__LISTED ENTRIES__.
◆ ◆ ◆

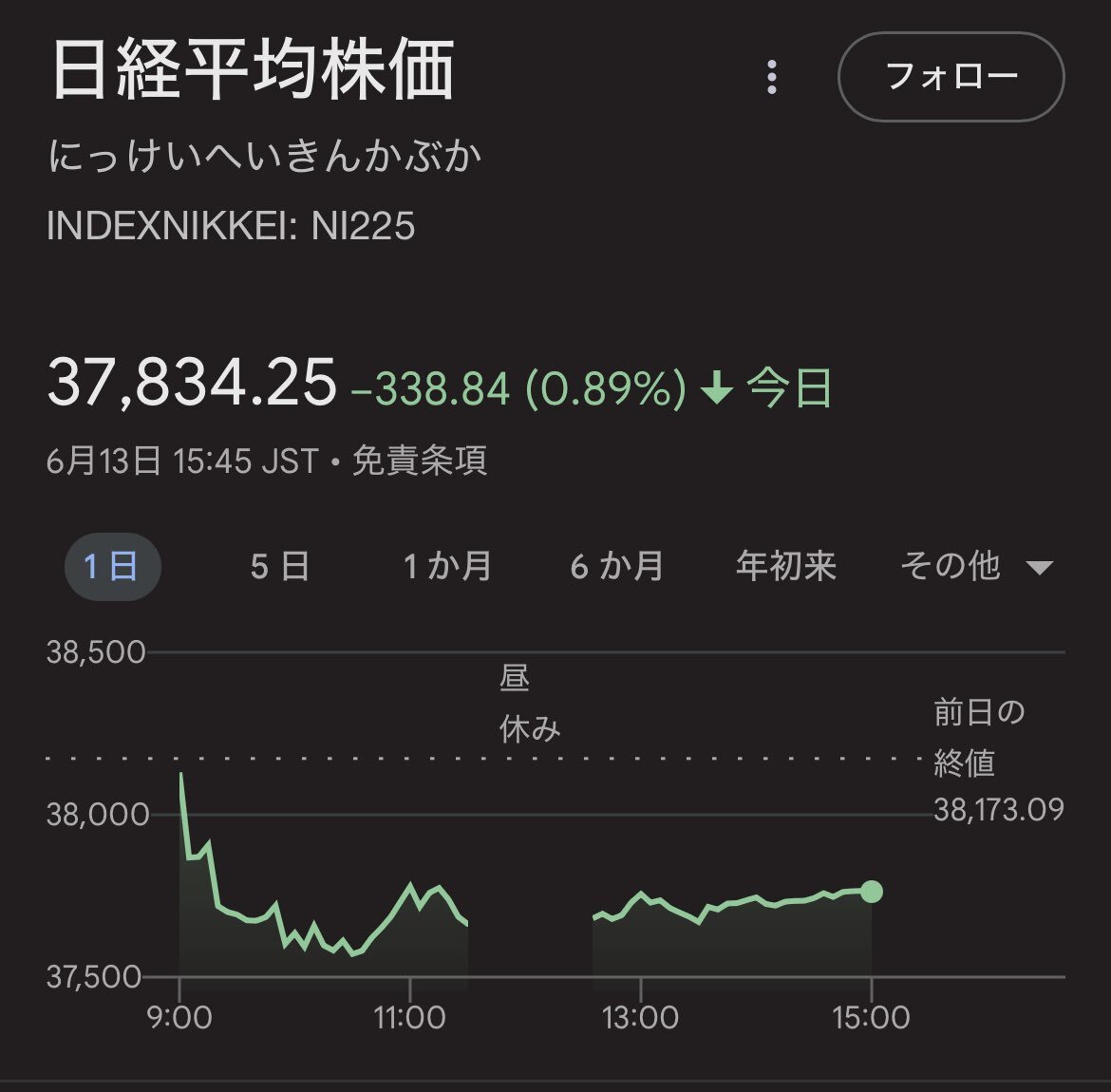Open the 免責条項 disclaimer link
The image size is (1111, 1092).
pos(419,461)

◆ ◆ ◆

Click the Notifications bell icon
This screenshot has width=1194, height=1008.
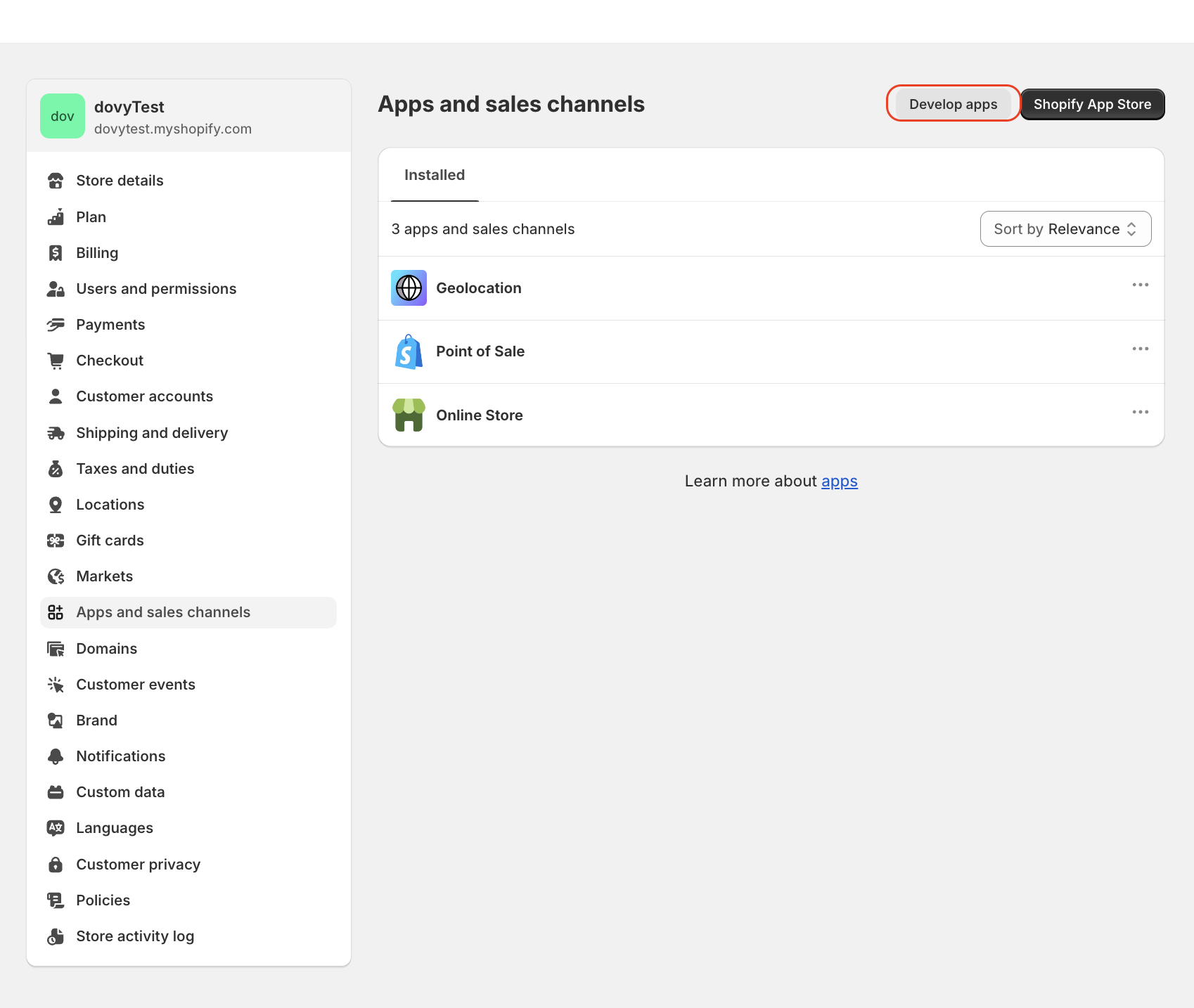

◆ ◆ ◆

__WORK REQUEST__.
Of the entries above, transcribe exactly those lines that fall between the line containing "Click the Notifications bell icon" and the line containing "This screenshot has width=1194, height=1008.", together with those two lines.

__RESULT FOR THIS EXERCISE__.
Click the Notifications bell icon
This screenshot has width=1194, height=1008.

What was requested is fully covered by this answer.